I remembered these words recently, when I stumbled upon the intervention of a group of pious white revolutionaries into a discussion about Tuhoe nationalism at indymedia. Where the targets of Thompson's polemic sought to bring the true faith to the 'astonished aborigines' of Britain, the missionaries at indymedia sought to convert the indigenous people of Aotearoa to the creed. Inserting himself into the discussion under an article about Tuhoe's ongoing Treaty of Waitangi negotiations with the Crown, the self-proclaimed 'anarchist communist' and indymedia regular named 'Olly' warned that Tuhoe who wanted their land back were nothing more than capitalist rascals:

any redress [for past wrongs] on the part of the government will necessarily involve co-opting the struggle through the creation of a Tuhoe bourgeoisie, hence the need to 'create a Tuhoe economy'. By a Tuhoe economy we should make no mistake, this means a new Tuhoe capitalism - a capitalism with the added nicety of an anti-colonialist face...
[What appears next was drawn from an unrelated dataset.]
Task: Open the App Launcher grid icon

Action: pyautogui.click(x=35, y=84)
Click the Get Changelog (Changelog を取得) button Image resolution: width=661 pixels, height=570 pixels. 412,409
Once again Aotearoa IMC has proved its worth as little more than a stooge for the more disaffected factions of the ruling class rather than a subversive voice which seeks confrontation with the exploitative and oppressive society we are all forced to live under, and which, despite the ernest efforts of both national liberationists and their many cheerleaders, has the unfortunate tendency of constantly reasserting itself.

When a Tuhoe reader responded to Olly by suggesting that he find out more about Tuhoe history and culture, instead of 'spouting middle class theories' from 'aloof' positions, the heroic missionary responded contemptuously:

To be frank, capital doesn't give a damn about cultural practice...

The way forward for Tuhoe is, it seems, straight and narrow. They must abandon their reactionary attempts to regain stolen land, forget about their irrelevant culture, and join Olly's revolutionary organisation of choice, an organisation which surely has, at present, only a tenuous existence in the offline world.

Olly's argument about the uselessness of Tuhoe history and culture to progressive politics was taken up with enthusiasm by another regular indymedia commenter, who uses the rather unfortunate nom de plume 'Madman'. According to 'Madman', all good Marxists realise that Maori history and tikanga is not only political useless but positively obnoxious:

Karl Marx was quite right when he emphasised the necessity to push for progress...We may indulge in romantic ideas about some South Pacific Societies living in harmony, the truth is that they were very much tribal and did not hesitate to fight between tribes on different islands, in different valleys, in some cases even went as far as cannibalism and had a very strict hierarchy...Even in Europe we had our "ancient" times with "Neandertal Man", "Cromagnon Man" and later tribal warfare...The same applies to modern-day thinking about the rights of Maori tribes, whanau, whatever. Once we go down that way we end up again in tribalism, hegemony, dividedness, envy and social hierarchy.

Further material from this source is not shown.